Although my carefully created Powerpoint presentation—primarily photographic images and links to websites—baffled me and was abandoned, three hours passed easily with lively discussions of online publishing, blogging, and writing critical reviews. My intention was to promote the idea that in today’s environment, creative engagement is possible, easier and more rewarding than ever, and that it is never too late, even if one’s life or career goes sideways as life and work realities can. To that end I did briefly share my story, my gender-distracted diversions and delays that interfered with my earlier creative writing ambitions for so long. I hoped to help the students to appreciate the truly international nature of a literary community (or circles of communities) that exist and how actively engaging in that world opens opportunities on personal and professional levels no matter “when” or “where” one might be.

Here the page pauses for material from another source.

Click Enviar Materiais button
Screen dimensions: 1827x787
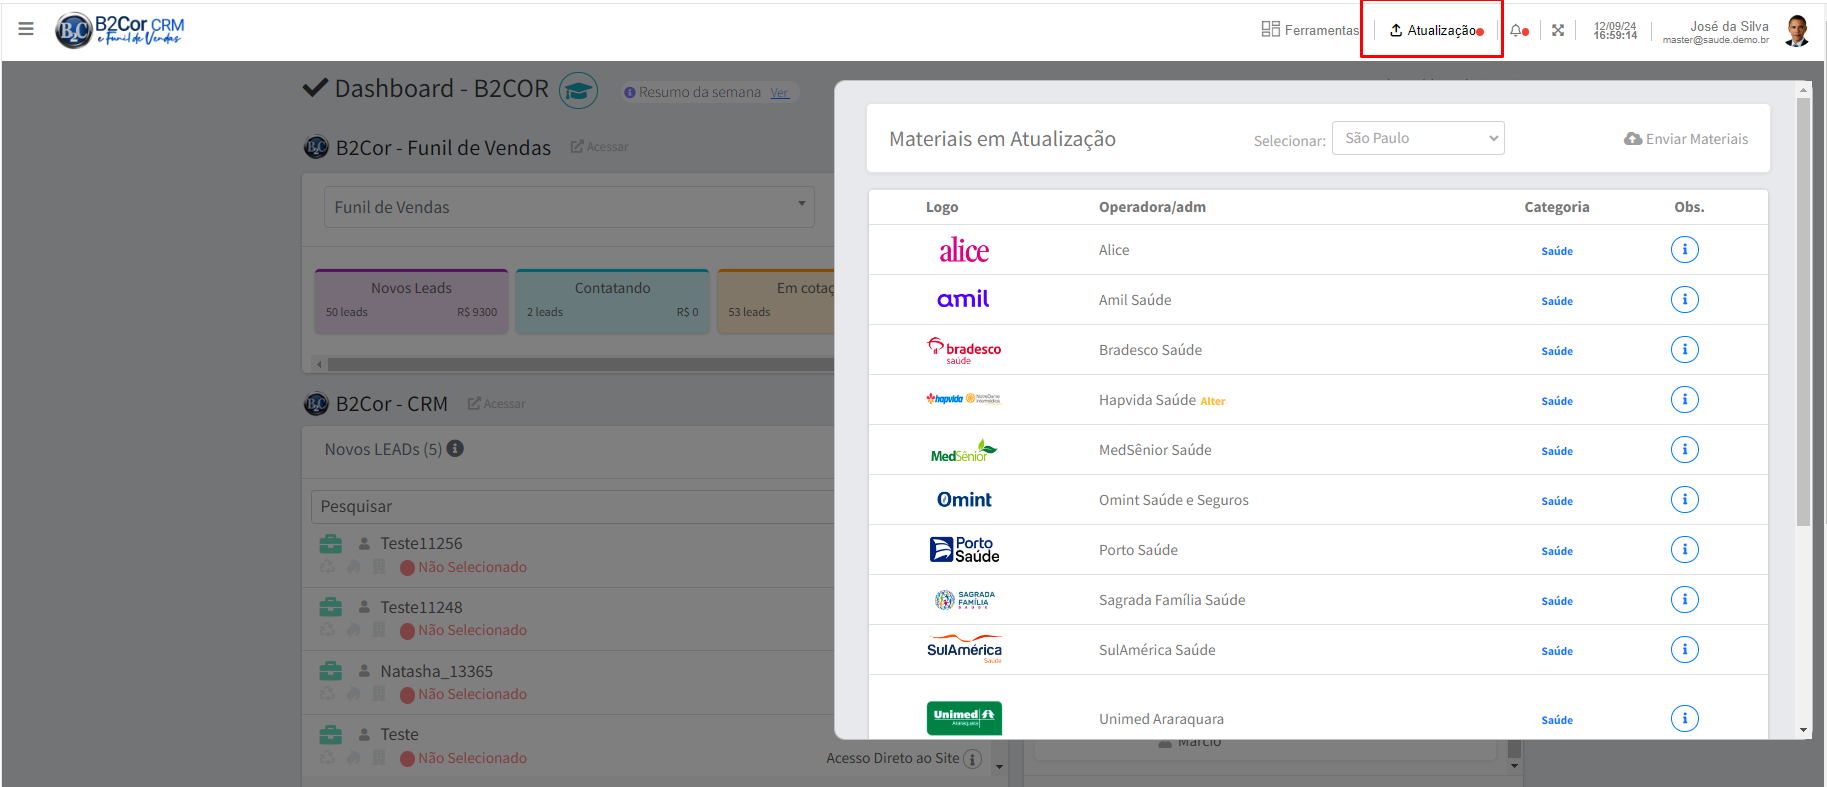point(1686,139)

In keeping with the spirit at the core of a project like Seagull which started very simply, expanding slowly and organically over time, I also wanted to talk about very small indie publishing efforts. So I told them about my friend John Trefry and Inside the Castle, and how a desire to get his own first book into print has grown into a spirited little publisher, still a singular enterprise out of his own Lawrence, Kansas home, but boasting an impressive roster of authors and published titles. And to illustrate that limited resources should not restrict quality or design, I brought along a copy of Douglas Luman’s The F Text. Much to my surprise and pleasure, one of the students fell in love with it and worried that she wasn’t sure she could obtain a copy. So I gave her mine. And signed it. Which was weird, but cool.
Yesterday the same budding editor contacted me to let me know that she had written about my class for the Students’ blog on the Seagull School webpage! I feel an odd mixture of embarrassment and pride. And relief that my session was of value to the students. I’m also insanely excited that Mihika created a little erasure poem out of an excerpt from my piece, Your Body Will Betray You. What a gift!
Leading a masterclass like this is the last situation I ever expected to find myself in, and I would wager I am the real beneficiary of the opportunity. Gradually I’m learning to believe that others believe that I have something to offer.
One of the many, many precious gifts I am bringing home from Kolkata.